Some of the main subjects that the symposium dealt with and that were notable, as well as mainstream ideas and projects to reform values and models for the future, were the following:
1. The values of a landscape. Small-scale agriculture.
The Symposium focused on the small-scale agricultural model, which involves an ongoing, traditional, meticulous, coherent and faithful relationship with the land. Small-scale agriculture is highly relevant to the world, although the larger economic powers consider it to be marginal and not profitable. However, two considerations explained need to be taken into account: rural agricultural landscapes (the result of the interaction between people and nature) are the most extensive ones on the earth, and at the same time continue to be humanity’s larder, meaning that today they are essential for survival, health and well-being.
Joan Reguant, the coordinator of the Priorat-Montsant-Siurana landscape candidacy and the president of the Andorran National Committee of ICOMOS, highlighted the fundamental importance of small-scale agriculture, underlining the intrinsic values that make it up, in which the attitude, commitment and scale of values that define the relationship between the land and the communities that work it are determining. In other words, although they may share a determined cultural context, agricultural landscapes are diverse according to the relationship established with the land, to the point of generating completely contradictory agricultural models.

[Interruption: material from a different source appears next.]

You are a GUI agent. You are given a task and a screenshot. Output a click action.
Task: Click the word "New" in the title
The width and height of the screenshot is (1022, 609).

2. The landscape values of Priorat
In the case of Priorat, the twelve years of work on the UNESCO World Heritage candidacy have promoted self-esteem and have enabled possible problems to be anticipated: the people of Priorat have defined the future they wish to have and have identified the threats being planned on their landscape. Today, the landscape is the centre of the debate, in projects, in planning and also in schools. And this is important, because agriculture is the region's main activity.
Priorat has a genuine, credible, coherent agricultural landscape model inasmuch as it is a model that does not tell lies: what you see is what there is. It is a model with continuity: from Neolithic times through to today, the main activity has been agriculture. A mosaic of mixed cultivation. It is a clean landscape that can be perfectly well interpreted and that explains its history. A landscape that has managed to harmonise tradition with innovation and to preserve environmental, social and landscape values.
Its exceptional landscape quality means it can face the challenges of the future. It is a land that does not have severe conditions, because it has preserved its fundamental values and small-scale agriculture and traditional production, which is still thriving. Today, the challenge is to continue introducing a management model that ensures that these values do not get harmed. Small-scale agricultural landscape must continue to be the landscape of the future for Priorat, after there has been an awakening of awareness of what “we” are.
3. A new management model and new ways of governance
A mainstream management model, in which all the stakeholders are represented and in a horizontal way, involves a new concept of governance. But it also involves learning a new distribution of roles. Classic politics must learn to do away with the hierarchy and to grant power to the citizens.
In the case of Priorat, managing a diverse, large territory, as is the case —in comparison with other assets already registered on the World Heritage list or that aspire to recognition from UNESCO— requires the greatest participation of the residents of the territory, with the aim of dividing up the efforts and distributing the commitments. This involves combining intelligence, at the same time as human and material resources. There needs to be involvement at all levels, and a complex management needs to be introduced, at a level of the complexity of the territory to be managed. Its complexity should not be seen as a handicap, but as a virtue. The speakers made the need to construct a stable, solid, diverse body clear, in which a far-reaching network of administrations and civil society fit in, which is essential as a driving force behind the continued governance of a complex system.
These new forms of governance which the new times require were also mentioned by Wendy Cruz, the representative of the Via Campesina in Honduras. Cruz vindicated inclusive governance processes, with genuine social involvement, the participation of women, suitable information for the general public and public policies for rural development, food sovereignty and gender equality.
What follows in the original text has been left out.